→ **REQUEST**
Copy out every line of the material below that contains the string "width", matching its capitalization exactly.

→ **DATASET RECORDS**

** begin **

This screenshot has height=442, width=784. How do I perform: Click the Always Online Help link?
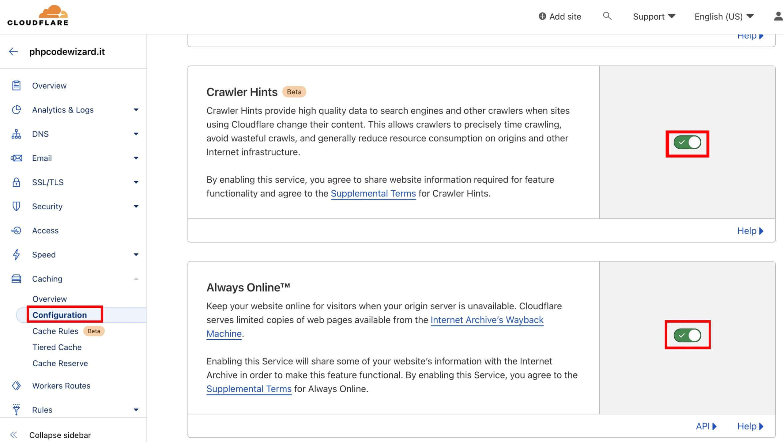tap(750, 425)
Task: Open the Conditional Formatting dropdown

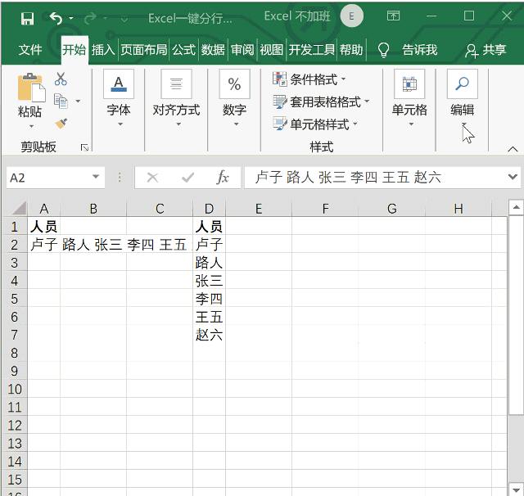Action: tap(309, 79)
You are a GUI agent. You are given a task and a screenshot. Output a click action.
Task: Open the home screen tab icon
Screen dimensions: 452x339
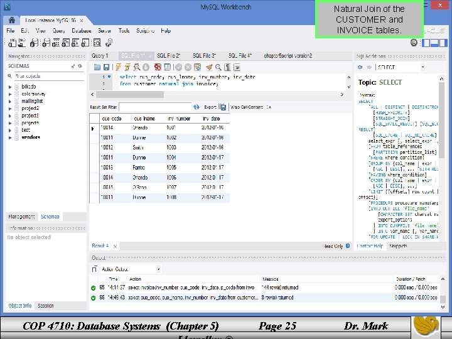12,20
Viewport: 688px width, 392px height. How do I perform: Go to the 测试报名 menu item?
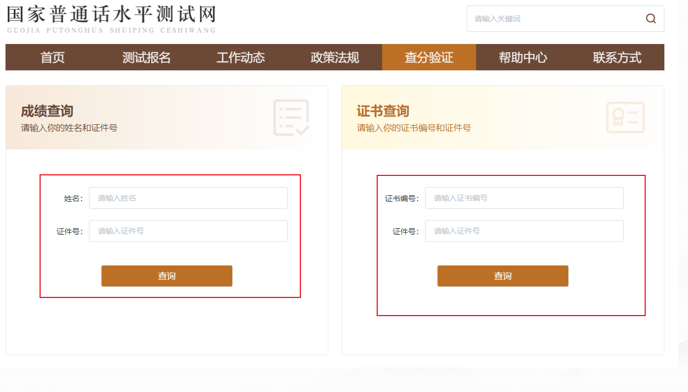147,58
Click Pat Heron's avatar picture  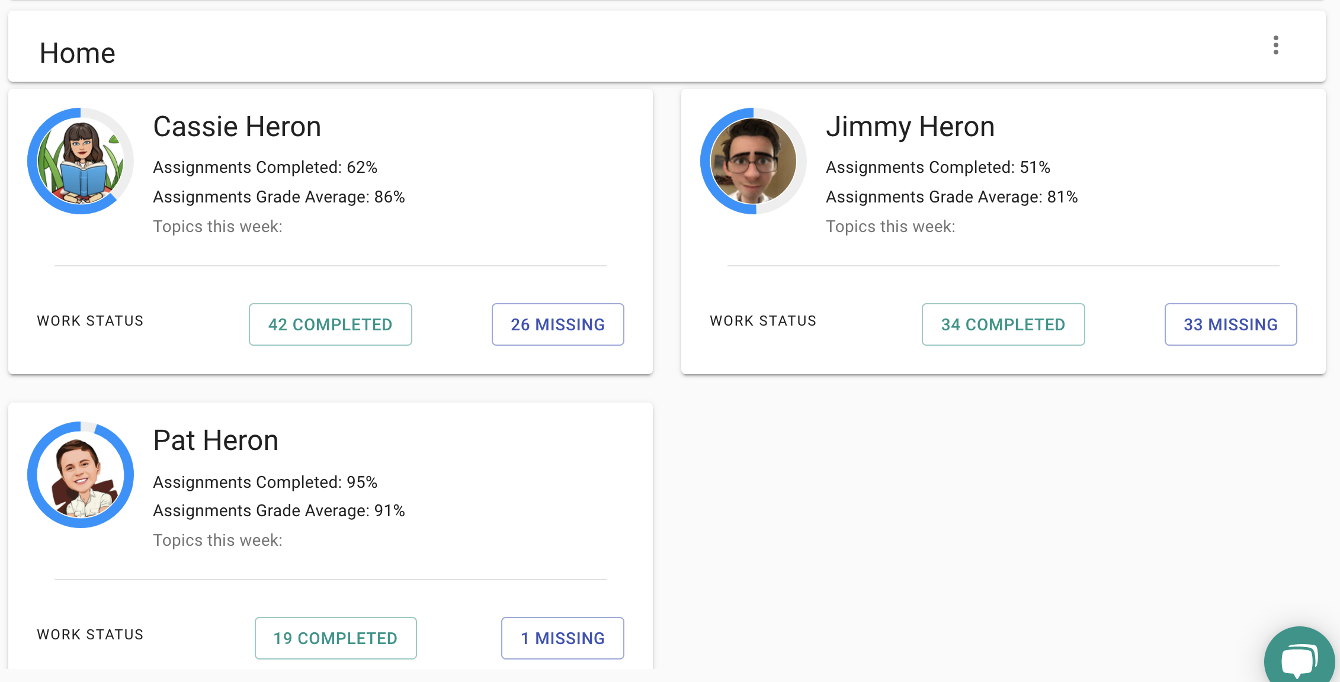click(x=80, y=475)
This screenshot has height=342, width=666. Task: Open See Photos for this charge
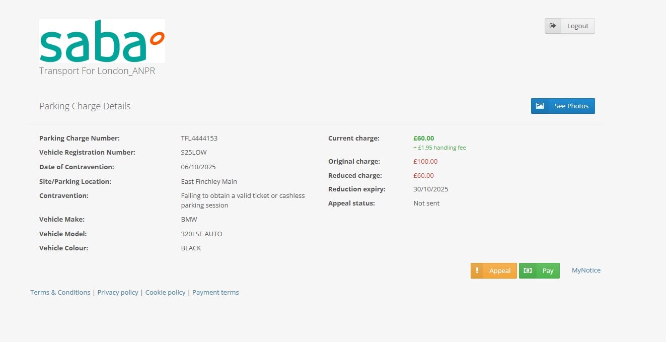(571, 106)
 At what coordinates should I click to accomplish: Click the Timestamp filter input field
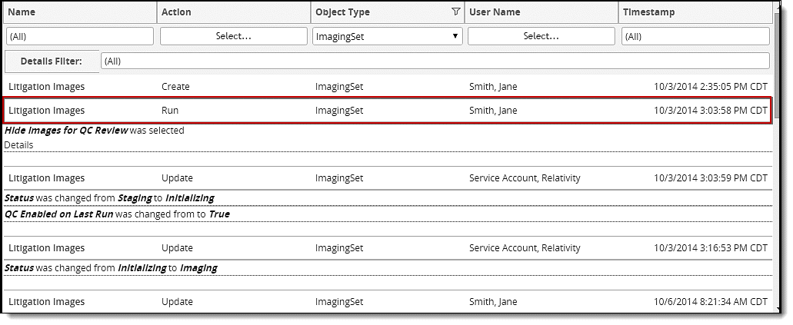click(695, 36)
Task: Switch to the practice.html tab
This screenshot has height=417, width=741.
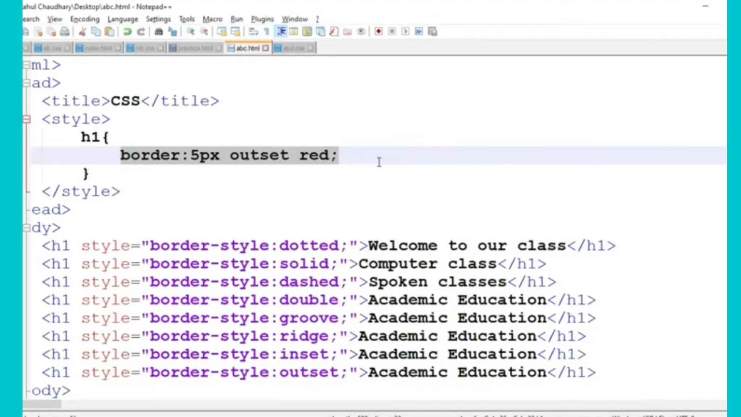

** end **

→ **FULL OUTPUT**
This screenshot has height=442, width=784. How do I perform: Click the Always Online Help link?
Viewport: 688px width, 392px height. How do I perform: Go to the 测试报名 menu item?
This screenshot has height=342, width=666. Task: Open See Photos for this charge
This screenshot has height=417, width=741.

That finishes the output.